There are three types of NAT:-
Static NAT: This creates a one-to-one mapping between local and global addresses between a single unregistered (private) IP address and a legally registered (public) IP address. This is typically employed for hosting websites. These are not used in businesses since a public IP address is required to give Internet access to the numerous devices that require it. If 3000 devices require Internet access, the company will need to purchase 3000 public addresses, which will be highly expensive.

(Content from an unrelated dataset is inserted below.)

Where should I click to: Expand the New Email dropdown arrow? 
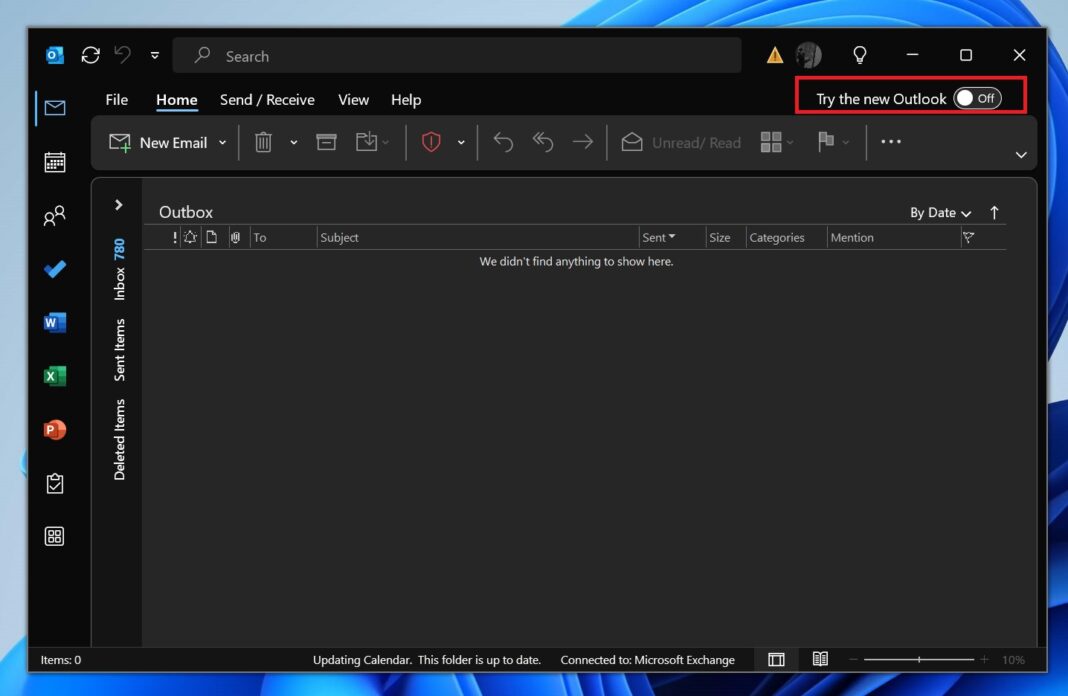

Dynamic NAT: An unregistered IP address is converted into a registered (Public) IP address using a pool of public IP addresses in this sort of NAT. Since only a certain number of private IP addresses can be converted to public addresses, the packet will be dropped if the pool's IP address is not free. If there is a pool of 2 public IP addresses, keep in mind that there can only ever be 2 private IP addresses translated at once. Because a packet will be lost if a third private IP address tries to access the Internet, many private IP addresses are mapped to a pool of public IP addresses. When a set amount of users need to access the Internet, NAT is utilised. The company must purchase multiple international IP addresses to create a pool, which is also highly expensive.
PortAddress Translation(PAT): Port address translation is referred to as PAT. It is a form of dynamic NAT, but it ties a number of local IP addresses together to form a single public address. PATs are frequently used by businesses that wish all of their employees to utilise a single IP address, usually under the control of a network administrator.
Some of the advantages are mentioned below:-
NAT keeps IP addresses that are legitimately registered.
As the device's IP address is concealed when sending and receiving traffic, it offers privacy.
Eliminates the need to renumber addresses as a network changes.
Some of the disadvantages are mentioned below:-
The translation causes delays in switching paths.
While NAT is enabled, some programs will not run.
It makes tunnelling technologies like IPsec more difficult.
Additionally, NAT forces the router to change port numbers even though it is a network layer device and shouldn't.
Some internet protocols cannot be used by hosts that are connected only partially through NAT-enabled routers. Services that rely on TCP connections being opened from the outside network or stateless protocols like UDP may experience interruptions. Incoming packets cannot reach their destination unless the NAT router deliberately supports such protocols.
Some protocols, such as passive mode FTP, can work with one instance of NAT between participating sites, occasionally with the help of an application-level gateway. Still, they break down when both systems are cut off from the internet by NAT. Because NAT affects header values, it is difficult for tunnelling protocols like IPsec to perform their integrity checks. This complicates the use of NAT.
A fundamental tenet of the Internet has been an end-to-end connection, which is backed, for instance, by the Internet Architecture Board. According to current Internet architecture papers, the end-to-end principle is violated by NAT, yet NAT has a place in careful design.
The usage of IPv6 NAT raises many more concerns, and many IPv6 architects think IPv6 was designed to do away with the need for NAT.